Я смотрел, как- медленно двигается, запинаясь, по строкам грубый палец Ашота, как шевелятся его губы. И незаметно для себя забылся, заснул:
Очнулся сразу от громкого Нюсиного голоса:
— Ты, дурак, обезручеть хочешь? — говорила она пришедшему в себя «языку», разглядывая подмороженные его руки. Затем налила на тряпицу спирту из фляги, принялась растирать. Обер дернулся, взвыл от боли.
— Смотри, какой нежный! Ничего, ничего, потерпишь, потом «данке» скажешь.
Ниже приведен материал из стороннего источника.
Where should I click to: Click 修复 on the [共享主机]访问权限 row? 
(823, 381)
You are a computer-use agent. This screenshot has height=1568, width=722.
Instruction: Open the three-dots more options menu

Я смотрел на пленного, на его Сытую, заросшую русой щетиной физиономию, так похожую на лицо стандартного арийца с обложки трофейного журнала. И тут… в его лице стало проступать что-то давно мне знакомое, забытое, занесенное событиями последних лет… И как на фотобумаге в проявителе, в красноватом, неверном свете коптилки стал возникать альплагерь, довоенный альплагерь в Приэльбрусье… Веселый гладковыбритый, светловолосый парень с пробором-ниточкой в густых белокурых волосах…
— Эрик? — произнес я вслух. — Эрик Вебер?
Нюся смотрела на меня как на сумасшедшего.
— Это Эрик Вебер из Кельна. Художник, — говорил я Нюсе. — Он два года назад прислал мне к рождеству открытку… Желал хорошего нового года… Счастливого сорок первого…
Я перевел дух и продолжал, — теперь уж глядя в лицо «языку». Он, точно он, я не мог ошибиться. Я продолжал говорить на русском языке. Он ведь тогда знал русский язык, не мог забыть так быстро:
— Мы ведь с тобой в Баксане познакомились. Ты стихи читал. Наши песни пел. Добрый, свой парень был…
Но немец процедил, повернув ко мне ненавидящее лицо:
— Ершиссен мих бессер… унд шнеллер…
— Чего он? — спросила Нюся.
— Лучше, говорит, чтобы расстреляли. И быстрее…
— Скажи ему, что мы не фашисты. Переведи.
— Да знает он русский… Пушкина наизусть шпарил.
— Цум тойфель… Алле зинд швайн…
— Чего он сказал? — любопытствовала Нюся.
— Чертыхается. Все свиньи, говорит.
— Ах ты, жаба, — возмутилась Нюся, — сам ты… вша безрогая.